October 13, 2003

Why Orthodoxy? Pt. IV

3. Consistency of Theology (Part IV of IX)

Because Orthodoxy honors the present and respects the past (even enough to confront it), it can also display a greater consistency of theology.

One of the first impasses in the beliefs of my heritage churches I came to while training for the ministry. Ours was a group of churches seeking to best understand the New Testament, and the Church of Christ revealed in it, so best to believe and practice those things the New Testament Church believed and practiced. This led to an historical-grammatical hermeneutic (much like the ancient Antiochene "school" which shaped St. John Chrysostom). Our intent, and tendency, was to let the Scripture speak for itself and understand it on its own terms.

So, it will come as no surprise that our view of baptism was that it was an act of immersion done in the name of the Trinity, for the forgiveness of sins and the receiving of the gift (and seal) of the Holy Spirit. Though my heritage churches would have rejected the term "sacrament," nonetheless, this view of baptism is very sacramental. The view that we espoused was one which really took the Scriptural passages "on their face," as it were. However, in complete contradistinction to our view of baptism, our hermeneutic was left off to one side when it came to the Lord's Supper (or Eucharist). Here, rather than take the passages "on their face" (i. e., that consumption of the elements was consumption of the Body and Blood of our Lord, clearly stated by Paul in 1 Corinthians 10-11, for example), we took them "symbolically." The "body" Paul was referring to was the Church. When Jesus spoke about eating his Body and Blood in John 6, he was just exagerrating to prove a point. And so forth.

This was inconsistent.

When I became an Episcopalian, the inconsistencies mounted. One was ostensibly free to believe what one wanted on women's ordination, yet it was mandatory that if a woman qualified for the priesthood, then her gender could not be a factor refusing her ordination. So much the worse for one's convictions. The liturgy of common prayer was said to be the sine qua non of worship life in the Episcopal Church, but by the time I left ECUSA, there were nine different possibilities for a liturgy of the Eucharist. On any given day in any given diocese nine different liturgies could be used. Apparently, common prayer only applied to the local parish, severing ties to its sister parishes within the same diocese. So much for common prayer. Marriage, according to the prayerbook, was one man and one woman for life. But it was also legitimate to bless couples who were sexually active though not married and couples of the same sex who were sexually active. So much the worse for marriage.

This was inconsistent.

Now I fully realize that it is one thing to have a standard and not live up to it. That's one kind of inconsistency. And except where it is arrogantly willful, it is sadly the normal course of fallen humanity. We sin, repent, sin and repent.
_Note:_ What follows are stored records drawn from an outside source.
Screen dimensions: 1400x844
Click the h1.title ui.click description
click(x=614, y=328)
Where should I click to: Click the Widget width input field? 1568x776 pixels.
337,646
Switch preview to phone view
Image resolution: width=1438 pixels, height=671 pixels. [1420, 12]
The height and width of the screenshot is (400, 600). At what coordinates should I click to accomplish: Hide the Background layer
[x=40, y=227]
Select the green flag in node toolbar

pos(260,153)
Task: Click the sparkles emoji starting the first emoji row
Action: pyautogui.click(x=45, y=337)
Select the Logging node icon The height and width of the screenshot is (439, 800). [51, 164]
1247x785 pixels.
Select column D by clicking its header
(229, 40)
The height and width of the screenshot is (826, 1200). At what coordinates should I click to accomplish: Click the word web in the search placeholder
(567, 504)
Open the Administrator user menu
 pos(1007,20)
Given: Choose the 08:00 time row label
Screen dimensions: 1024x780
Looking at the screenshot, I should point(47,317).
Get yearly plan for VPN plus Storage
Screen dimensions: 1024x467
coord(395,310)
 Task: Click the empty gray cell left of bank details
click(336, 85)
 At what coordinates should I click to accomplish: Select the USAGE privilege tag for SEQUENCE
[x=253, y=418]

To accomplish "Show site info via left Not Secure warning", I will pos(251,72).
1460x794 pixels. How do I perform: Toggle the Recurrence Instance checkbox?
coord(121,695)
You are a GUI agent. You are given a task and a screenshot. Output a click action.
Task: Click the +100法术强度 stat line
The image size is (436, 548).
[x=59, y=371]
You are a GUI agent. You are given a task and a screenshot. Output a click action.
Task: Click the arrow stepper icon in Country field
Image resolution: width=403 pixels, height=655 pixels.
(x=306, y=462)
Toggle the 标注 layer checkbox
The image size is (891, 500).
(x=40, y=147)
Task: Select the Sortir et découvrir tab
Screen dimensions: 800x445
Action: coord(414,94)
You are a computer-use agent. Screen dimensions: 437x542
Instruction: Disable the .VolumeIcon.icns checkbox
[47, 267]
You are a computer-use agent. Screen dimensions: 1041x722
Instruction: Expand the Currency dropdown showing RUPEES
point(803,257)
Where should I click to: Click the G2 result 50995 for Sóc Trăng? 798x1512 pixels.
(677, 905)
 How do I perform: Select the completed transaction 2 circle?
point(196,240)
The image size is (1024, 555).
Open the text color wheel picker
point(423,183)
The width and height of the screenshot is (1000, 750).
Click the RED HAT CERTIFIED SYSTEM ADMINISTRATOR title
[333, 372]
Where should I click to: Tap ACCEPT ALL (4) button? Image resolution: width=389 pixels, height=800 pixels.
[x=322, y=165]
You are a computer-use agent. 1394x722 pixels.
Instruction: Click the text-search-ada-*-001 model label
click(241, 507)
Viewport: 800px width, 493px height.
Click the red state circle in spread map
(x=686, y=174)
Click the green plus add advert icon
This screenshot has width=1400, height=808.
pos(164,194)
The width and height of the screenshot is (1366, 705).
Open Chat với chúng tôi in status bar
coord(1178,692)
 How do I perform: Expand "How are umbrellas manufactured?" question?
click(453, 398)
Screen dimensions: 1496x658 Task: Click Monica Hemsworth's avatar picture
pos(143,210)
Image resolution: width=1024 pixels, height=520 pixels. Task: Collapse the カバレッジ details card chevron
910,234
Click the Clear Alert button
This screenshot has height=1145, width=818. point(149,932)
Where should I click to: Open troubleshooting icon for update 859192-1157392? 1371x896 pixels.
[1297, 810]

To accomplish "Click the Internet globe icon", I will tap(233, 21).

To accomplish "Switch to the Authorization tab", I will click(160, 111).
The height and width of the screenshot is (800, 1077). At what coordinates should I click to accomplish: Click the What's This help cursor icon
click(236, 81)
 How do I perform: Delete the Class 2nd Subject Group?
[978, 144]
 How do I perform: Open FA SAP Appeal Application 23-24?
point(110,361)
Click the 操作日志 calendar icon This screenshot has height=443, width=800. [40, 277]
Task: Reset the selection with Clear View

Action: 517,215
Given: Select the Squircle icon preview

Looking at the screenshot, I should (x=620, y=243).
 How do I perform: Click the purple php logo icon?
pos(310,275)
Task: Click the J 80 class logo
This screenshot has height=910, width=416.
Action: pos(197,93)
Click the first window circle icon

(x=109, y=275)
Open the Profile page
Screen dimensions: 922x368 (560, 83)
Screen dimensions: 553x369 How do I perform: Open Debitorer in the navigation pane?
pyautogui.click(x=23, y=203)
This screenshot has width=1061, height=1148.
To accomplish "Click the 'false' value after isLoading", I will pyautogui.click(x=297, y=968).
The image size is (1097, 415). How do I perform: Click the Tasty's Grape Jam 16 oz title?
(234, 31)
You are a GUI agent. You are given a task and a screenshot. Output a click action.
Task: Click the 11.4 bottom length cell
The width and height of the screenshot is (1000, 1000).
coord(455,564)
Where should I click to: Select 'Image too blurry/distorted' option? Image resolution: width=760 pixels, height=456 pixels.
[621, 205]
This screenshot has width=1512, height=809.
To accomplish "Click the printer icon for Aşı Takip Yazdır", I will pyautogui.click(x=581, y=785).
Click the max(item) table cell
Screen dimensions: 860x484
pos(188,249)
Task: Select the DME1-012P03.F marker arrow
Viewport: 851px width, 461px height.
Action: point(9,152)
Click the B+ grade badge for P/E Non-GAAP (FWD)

But it's quite another to have espoused a particular theology, only to espouse another that contradicts it. One cannot, on my own heritage churches' terms, have both a sacramental view of baptism, but a Zwinglian view of the Eucharist. One cannot call it common prayer, if the only thing common about it is that everyone meets at the same time in one particular location and, at least for that day, all say the same words. One cannot claim a sacramentality of marriage, then turn right around and claim some sort of "sacramentality" (thus the "blessing" and also cf. Bishop-elect Robinson's own words about his relationship) for relationships that violate the marriage standard. One cannot proclaim freedom of conscience, but then mandate processes that cannot but violate that conscience.

The Orthodox Church, on the other hand, maintains a most dogged consistency in its theology. One cannot speak of Christ in such a way as to lose the dogmatic understanding of the Incarnation: that in the one Person of Jesus of Nazareth, the two natures of divinity and humanity were united without change, separation, confusion or division. Because if one loses the Incarnation, the whole faith unravels. No Incarnation, in short, no Church, no salvation. One cannot speak of God in such a way as to deny his Fatherhood. For in denying the Fatherhood of God, one ultimately denies the Trinity. And denying the Trinity, one denies the whole of the Christian faith. If one loses the Mysteries (or Sacraments), in some sort of Zwinglian reduction, then one loses the Incarnation. The Orthodox Church witnesses to the truth of the Faith: one cannot deny one tenet of the Faith, without ultimately denying the whole. One cannot claim an a la carte method of retrieving those ancient doctrines one prefers and claim that one is honoring the ancient Faith of the Church. It is, quite literally, all or nothing.

This is not to say that somehow the actions of individuals in the Orthodox Church are without sin or censure. Consistency of life with belief is damnably hard in our fallen state. But my point is not about the ubiquitous variety of sinners of which all churches are full. Rather, my point is the consistency of belief itself. I am attracted to Orthodoxy precisely because the Faith all hangs together of one cloth. And it is a most generous cloth, one which can cover all of one's life and destiny.

[Please note: Speaking as I must about my previous and present church experiences in light of my attraction to Orthodoxy, I must necessarily and frequently take up a critical stance to many aspects of these experiences. But I have also tried to offer honest and heartfelt positive appraisals where I can.]